URBANA – The union for graduate student workers at the University of Illinois at Urbana-Champaign wants most instruction to stay online through the fall semester — as a precaution against the coronavirus.
U of I officials released a report last week produced by a university-appointed task force that outlines possible scenarios for the fall semester, including a mix of in-person and online instruction.
Karla Sanabria Veaz, a member of the Graduate Employees’ Organization, says the union wants a seat at the table for discussions on how the university will reopen in the fall.
“What we’re saying is before deciding if we should open libraries or other facilities besides housing, or even the requirements of housing on its own, we want to have a say in how these decisions are being made,” Sanabria Veaz says.
The Campus Faculty Association, an advocacy group of about 200 U of I tenured and tenure-track professors, issued a statement last month saying they don’t believe the vast majority of students should return to campus this fall, fearing that their return may lead to an outbreak of COVID-19.
In their statement, the GEO says “maintaining online instruction does not mean that students should not return to campus and continue safe activities.”
While the union supports maintaining online learning, Sanabria Veaz says “some students, for example, may not have internet resources in their hometowns,” and the campus may be a safe place for them to learn.
“What we do understand is this process needs to be done following strict regulations from the (Centers for Disease Control and Prevention),” Sanabria Veaz says.
The union is calling for a “people first” approach that prioritizes the safety and financial well-being of students and staff.

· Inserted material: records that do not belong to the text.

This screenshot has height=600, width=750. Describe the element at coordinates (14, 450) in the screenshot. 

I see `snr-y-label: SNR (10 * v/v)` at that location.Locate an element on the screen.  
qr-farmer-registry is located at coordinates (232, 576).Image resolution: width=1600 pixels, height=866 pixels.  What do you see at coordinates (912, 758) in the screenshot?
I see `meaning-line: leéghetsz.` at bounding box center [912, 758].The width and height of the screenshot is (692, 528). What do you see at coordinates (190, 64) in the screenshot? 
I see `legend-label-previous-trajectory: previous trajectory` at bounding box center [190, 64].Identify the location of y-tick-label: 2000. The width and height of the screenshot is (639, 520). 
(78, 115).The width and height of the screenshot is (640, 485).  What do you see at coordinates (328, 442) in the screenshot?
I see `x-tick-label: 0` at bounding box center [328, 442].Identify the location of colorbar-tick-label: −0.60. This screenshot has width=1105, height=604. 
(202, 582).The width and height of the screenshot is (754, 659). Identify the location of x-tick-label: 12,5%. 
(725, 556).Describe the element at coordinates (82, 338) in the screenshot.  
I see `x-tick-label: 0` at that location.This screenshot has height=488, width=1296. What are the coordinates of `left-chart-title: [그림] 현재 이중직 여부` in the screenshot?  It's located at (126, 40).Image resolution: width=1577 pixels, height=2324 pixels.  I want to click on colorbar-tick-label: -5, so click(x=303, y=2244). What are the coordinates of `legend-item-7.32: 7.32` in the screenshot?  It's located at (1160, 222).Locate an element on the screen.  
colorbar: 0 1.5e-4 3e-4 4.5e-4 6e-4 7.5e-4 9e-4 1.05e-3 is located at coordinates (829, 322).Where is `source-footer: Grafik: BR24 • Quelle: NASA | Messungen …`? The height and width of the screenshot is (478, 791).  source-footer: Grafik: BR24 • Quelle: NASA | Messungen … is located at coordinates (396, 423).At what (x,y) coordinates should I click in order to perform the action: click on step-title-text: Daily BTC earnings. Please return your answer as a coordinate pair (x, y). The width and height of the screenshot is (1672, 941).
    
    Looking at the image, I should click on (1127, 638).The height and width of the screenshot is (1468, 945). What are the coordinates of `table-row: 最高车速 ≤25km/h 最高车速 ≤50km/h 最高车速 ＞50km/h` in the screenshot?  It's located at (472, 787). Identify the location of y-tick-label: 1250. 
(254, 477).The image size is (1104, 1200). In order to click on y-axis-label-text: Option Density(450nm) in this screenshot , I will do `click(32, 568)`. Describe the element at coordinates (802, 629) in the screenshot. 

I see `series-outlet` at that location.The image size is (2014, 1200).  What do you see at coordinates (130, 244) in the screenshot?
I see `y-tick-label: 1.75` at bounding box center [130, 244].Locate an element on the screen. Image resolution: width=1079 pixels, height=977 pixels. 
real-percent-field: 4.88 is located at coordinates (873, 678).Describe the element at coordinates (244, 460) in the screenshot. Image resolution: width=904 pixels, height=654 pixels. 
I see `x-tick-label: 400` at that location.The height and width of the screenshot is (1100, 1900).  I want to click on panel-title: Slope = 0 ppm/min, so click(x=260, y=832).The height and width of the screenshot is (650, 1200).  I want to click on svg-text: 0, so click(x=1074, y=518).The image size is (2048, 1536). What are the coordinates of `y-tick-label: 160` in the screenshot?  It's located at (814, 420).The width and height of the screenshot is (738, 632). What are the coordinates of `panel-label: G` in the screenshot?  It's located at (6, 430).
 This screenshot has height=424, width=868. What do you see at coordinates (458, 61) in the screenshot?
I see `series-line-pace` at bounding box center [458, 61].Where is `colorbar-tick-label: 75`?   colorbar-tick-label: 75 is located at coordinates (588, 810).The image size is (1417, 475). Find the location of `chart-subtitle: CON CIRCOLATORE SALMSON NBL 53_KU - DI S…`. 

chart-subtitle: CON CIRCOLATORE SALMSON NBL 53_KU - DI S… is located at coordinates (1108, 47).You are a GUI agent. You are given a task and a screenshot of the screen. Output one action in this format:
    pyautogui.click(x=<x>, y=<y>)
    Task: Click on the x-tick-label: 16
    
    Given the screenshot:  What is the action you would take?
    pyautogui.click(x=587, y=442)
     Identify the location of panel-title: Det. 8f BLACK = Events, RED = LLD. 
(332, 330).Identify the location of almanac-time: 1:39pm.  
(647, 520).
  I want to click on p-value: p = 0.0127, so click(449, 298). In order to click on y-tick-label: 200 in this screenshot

That includes demands that the university continue to provide pay and benefits to employees, guarantee there won’t be lay-offs and provide the proper protective equipment to workers.
The GEO statement reads: “we will reject any solution put forward by the University that does not guarantee these protections for workers.”
Sanabria Vaez says the union is also still fighting the university on a more than 30% increase in student health insurance premiums, which was announced in March.
A U of I spokesperson did not return to a request for comment. Previous statements from university officials say they believe they can weather multi-million dollar financial losses due to the pandemic by not filling positions, temporarily reducing pay for top university officials, and reducing other expenses, including travel costs. Officials say they have no plans to furlough or lay off employees.
Sanabria Vaez says the university would benefit from inviting the GEO into discussions regarding the fall semester. She says new perspectives could lead to better solutions.
“We want to participate in the administrative decisions that impact our lives. We don’t want to just give feedback to a document,” she says.
U of I officials are expected to announce a decision about the fall semester this month.